**Testo estratto:**
━━━━

Uao, fermi. Qui si vola alto sul serio. Uscito per Sussurround, “Demetra” di Tenedle è un album che crea una precisa atmosfera sonora, e dà un preciso mood, davvero degno di nota. Andiamo con ordine, partiamo dalla musica in sé.

Le programmazioni elettroniche presentano suoni che riecheggiano un po' il Battiato degli anni 1988-1995, un po' Era, il progetto ambient – new age di Eric Lévi, soprattutto ascolando il brano strumentale d'apertura “Eden”. Questa consistenza sintetica incontra in più momenti la tromba flugelhorn di Bert Lochs; e le melodie cantate, Tenedle se le gode senza fretta alcuna. Spesso, la sua voce da sophisti-pop è accompagnata dalle voci femminili di Maartje Teussink, Gina Graham e Sirena Riley, a volte sostituita da loro.

Poi i testi. Scritto in inglese (Tenedle è fiorentino ma vive in Olanda), le parole sono introspettive, profonde. Nel comunicato stampa, l'artista ci ha voluto rivelare che, durante la creazione dell'album, che già aveva una direzione spirituale, ha subito un momento tragico che ha inevitabilmente influenzato la scrittura, ma preferisco non diffonderlo, per rispetto suo, e per non condizionarvi sul giudizio. Anche perché, onestamente, prima ho ascoltato il disco, e solo dopo ho letto le informazioni. Quindi, quel che sto scrivendo qui, ha valenza anche senza sapere la vicenda personale di Tenedle.

━━━━

**Record estratti:**
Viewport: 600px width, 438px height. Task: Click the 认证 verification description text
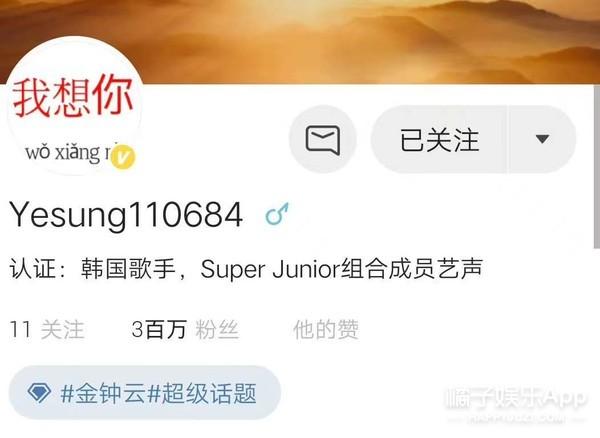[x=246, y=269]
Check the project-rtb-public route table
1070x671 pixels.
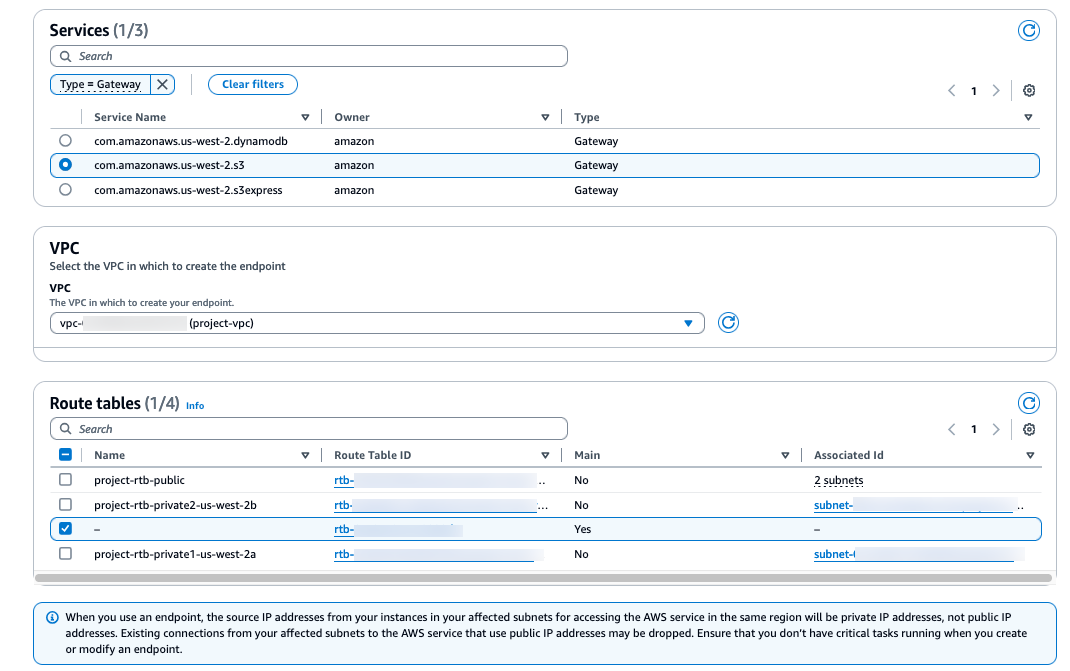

━━━━

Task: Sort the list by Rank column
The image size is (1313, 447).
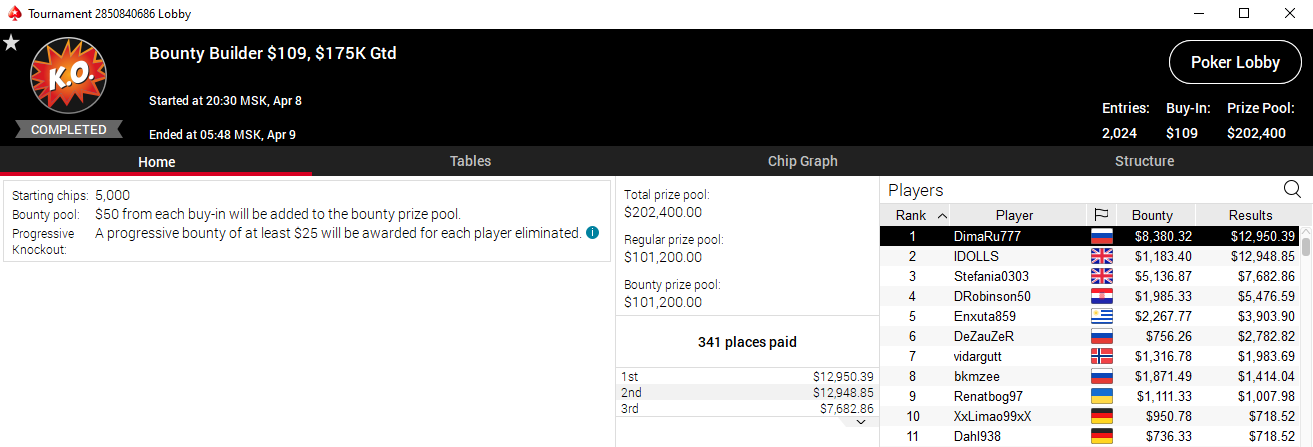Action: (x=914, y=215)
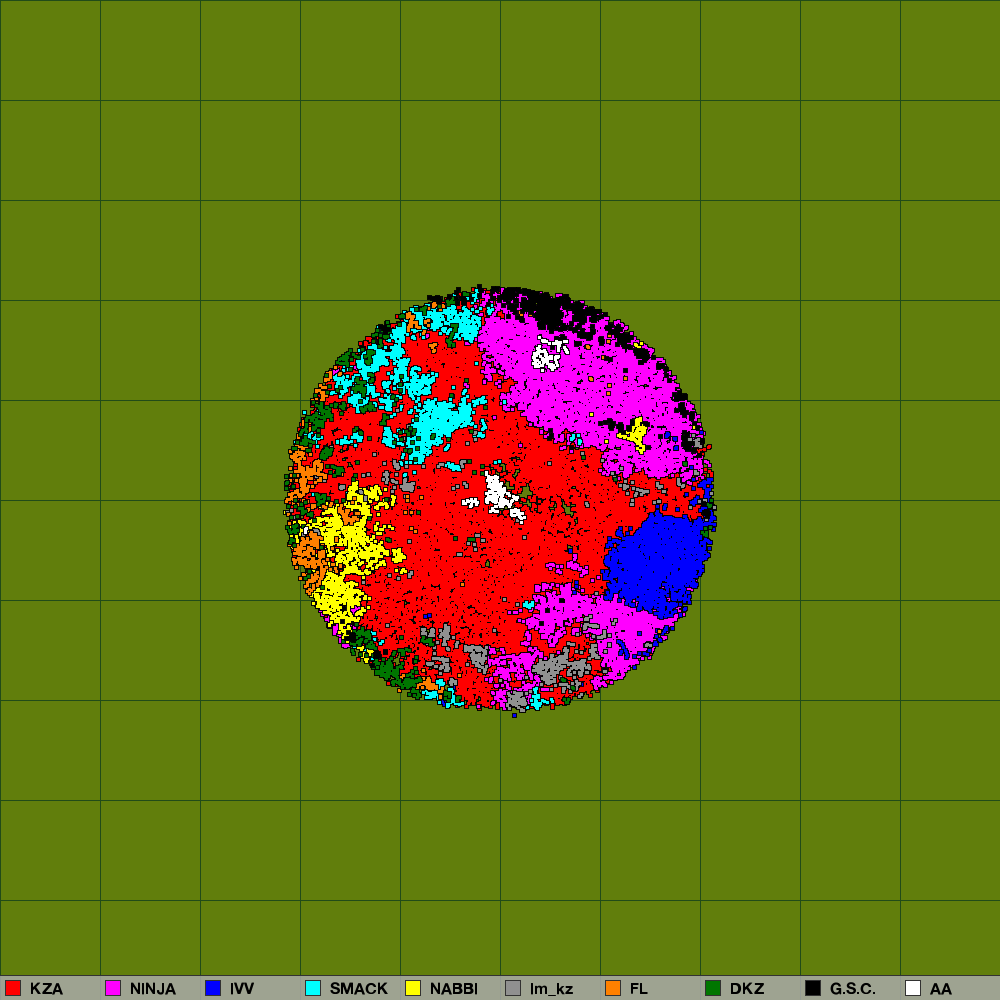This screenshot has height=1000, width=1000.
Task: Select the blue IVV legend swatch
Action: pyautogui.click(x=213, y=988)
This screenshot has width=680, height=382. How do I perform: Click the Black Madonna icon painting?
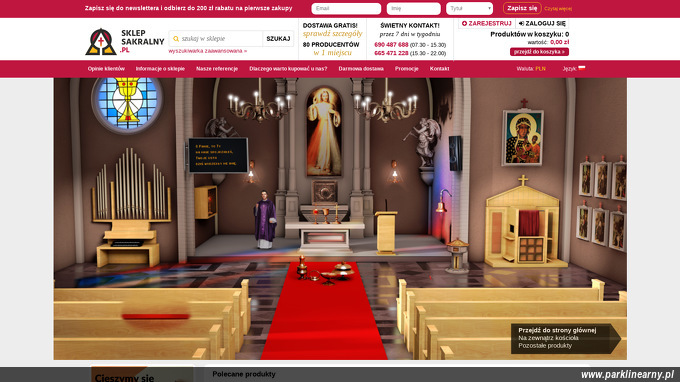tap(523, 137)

━━━━

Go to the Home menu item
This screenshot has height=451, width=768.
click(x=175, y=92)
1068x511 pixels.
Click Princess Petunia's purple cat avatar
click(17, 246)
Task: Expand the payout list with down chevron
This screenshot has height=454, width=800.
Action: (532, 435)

━━━━

**Esercizi:**
1. Nella recensione di «Demetra», chi suona la tromba flugelhorn?
2. Trascrivi fedelmente le righe dei record, cominciando da quella che contiene "Task: Expand the" e proseguendo fino a quella che contiene "Action: (532, 435)", entrambe comprese.

**Soluzioni degli esercizi:**
1. Bert Lochs.

2.
Task: Expand the payout list with down chevron
This screenshot has height=454, width=800.
Action: (532, 435)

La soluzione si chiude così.